Panels above 600W may require a dedicated circuit. A standard UK 13A socket provides 3,120W at 240V, so even large panels are within limits. However, sharing a circuit with other high-draw devices (space heaters, kettles, air conditioners) can trip the breaker during concurrent use.

For panels above 1,000W, verify your circuit’s capacity before purchase.

Wattage myths debunked

”More watts = better treatment”

False. More watts = more electricity consumed. The therapeutic dose reaching your skin depends on irradiance at treatment distance, not electrical input. A 150W panel with efficient LEDs at close range can outperform a 500W panel with poor efficiency at greater distance.

”You need at least 300W for effective treatment”

Misleading. A 100W panel is perfectly effective for facial and spot treatment. The 300W threshold applies to full-body panels, and even then, it is the irradiance output that determines effectiveness, not the electrical consumption.

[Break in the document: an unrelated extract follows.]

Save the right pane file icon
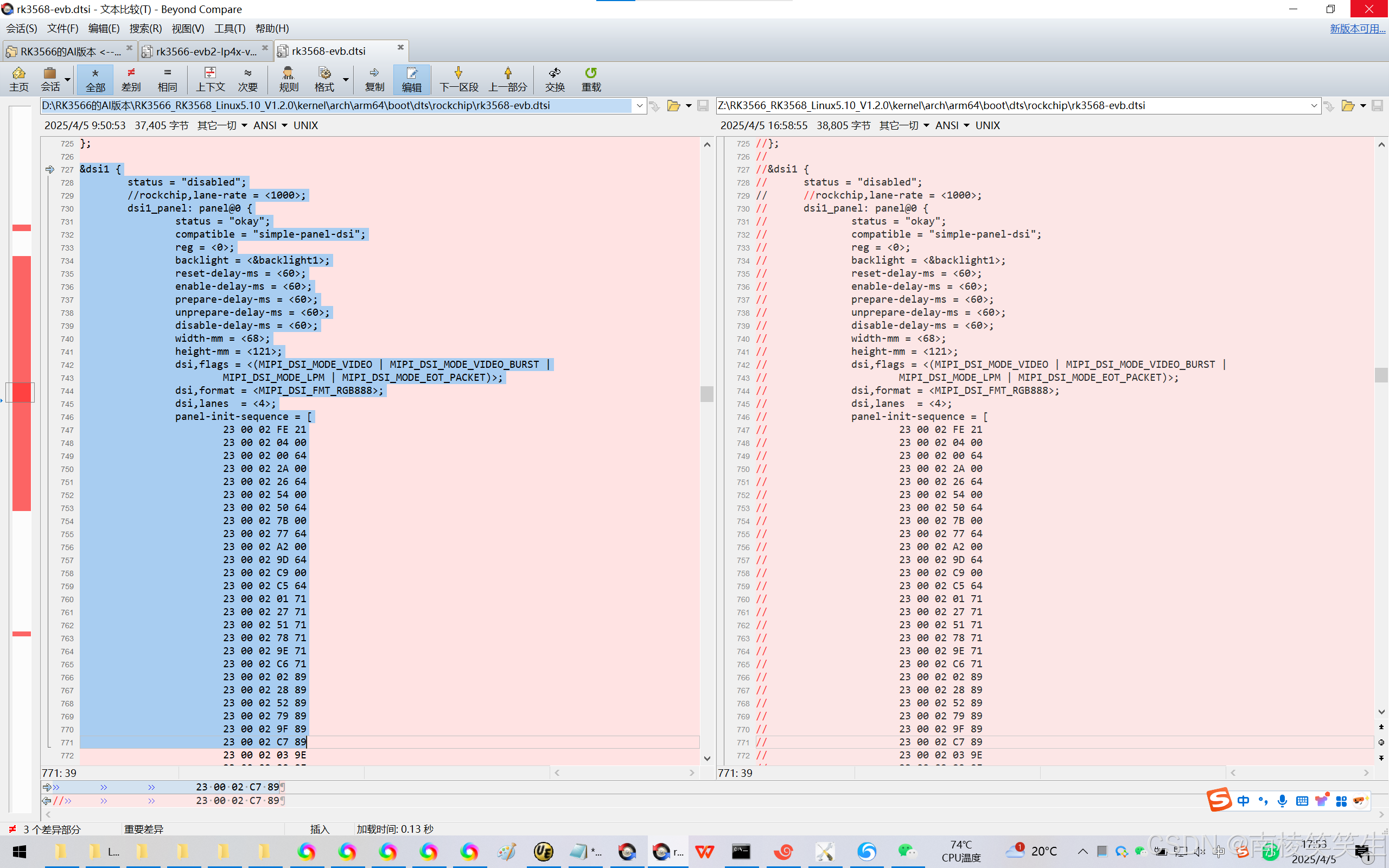This screenshot has width=1389, height=868. tap(1377, 106)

”Wattage per LED tells you LED quality”

Not reliably. A 3W LED chip driven at 1.5W is being used conservatively (good for longevity). A 1W LED driven at 1W is being maxed out (shorter lifespan, more heat). The wattage per LED tells you about the drive current relative to the chip’s rating, not about the LED’s quality.

”Higher wattage panels are more energy efficient”

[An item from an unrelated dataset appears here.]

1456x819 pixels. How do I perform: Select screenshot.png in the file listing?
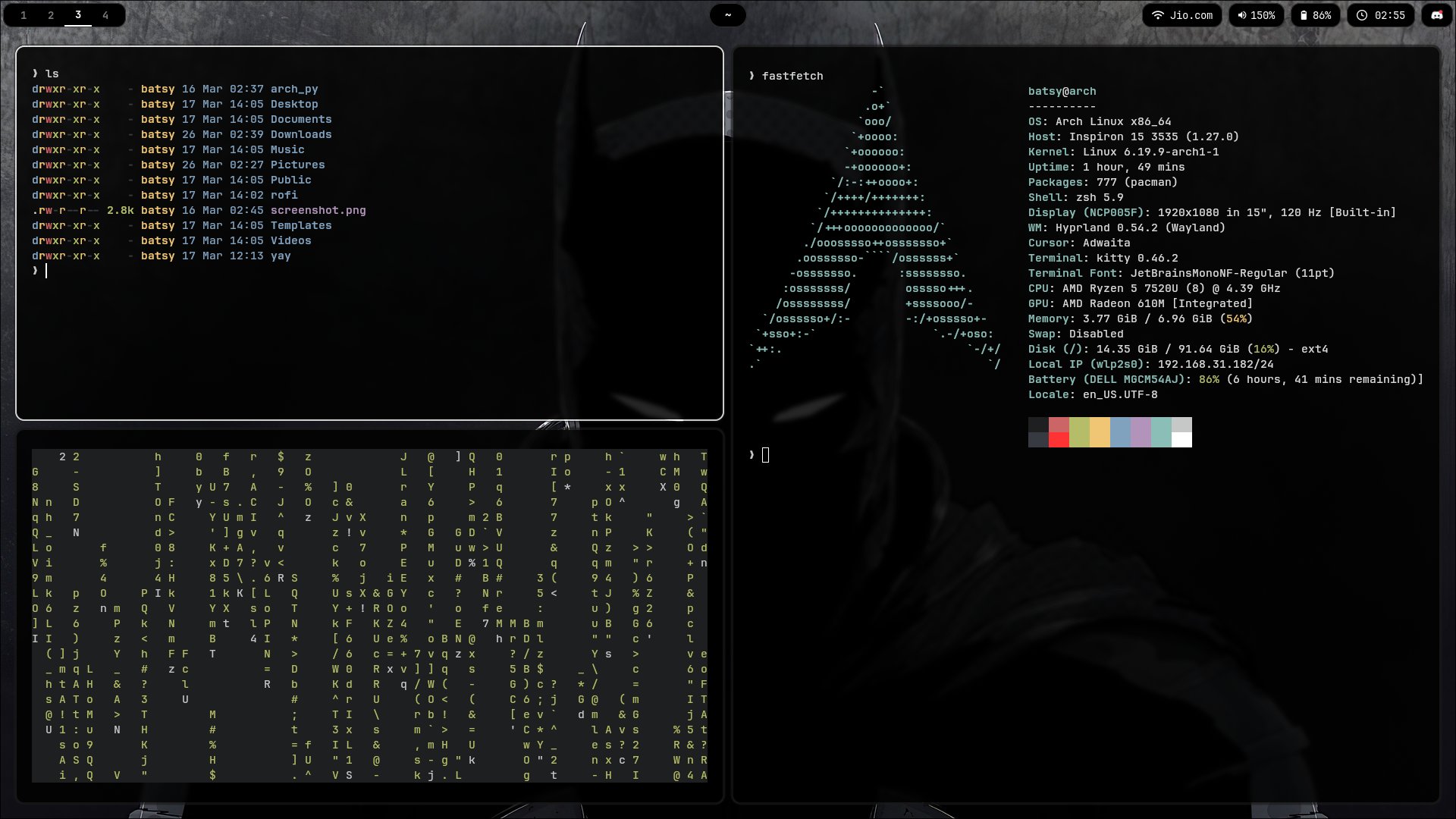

Sometimes true, sometimes false. Larger panels may use more efficient power supplies and LED drivers (because the fixed overhead costs of quality components are spread across more LEDs). But plenty of high-wattage panels are no more efficient than their lower-wattage equivalents.

What to look for instead of wattage

When evaluating a red light therapy panel, prioritise these specifications over electrical wattage:

  1. Irradiance at 15cm (mW/cm²): This directly determines your treatment time. Published third-party measurements are ideal.
  2. Effective treatment area (cm²): How much of your body can you treat in one position?
  3. Wavelengths (nm): Are the therapeutic wavelengths present (660nm, 850nm at minimum)?
  4. EMF at 15cm (µT): Electromagnetic emissions at treatment distance.
  5. Actual power draw (W): The real consumption, not the rated LED capacity.

Only after confirming these specifications should you consider wattage — and then primarily as a sanity check. If a panel claims 50 mW/cm² irradiance at 15cm across a large treatment area but only draws 100W from the wall, the physics do not add up.

The bottom line

Wattage is a measure of electricity consumption, not therapeutic output. Two panels with identical wattage can deliver vastly different irradiance depending on LED efficiency, beam angle, treatment area, and distance.

Use wattage as a rough sizing guide — more watts generally means more LEDs over a larger area — but make your purchasing decision based on irradiance at treatment distance, verified by independent testing. That is the number your cells respond to. Your electricity meter responds to wattage.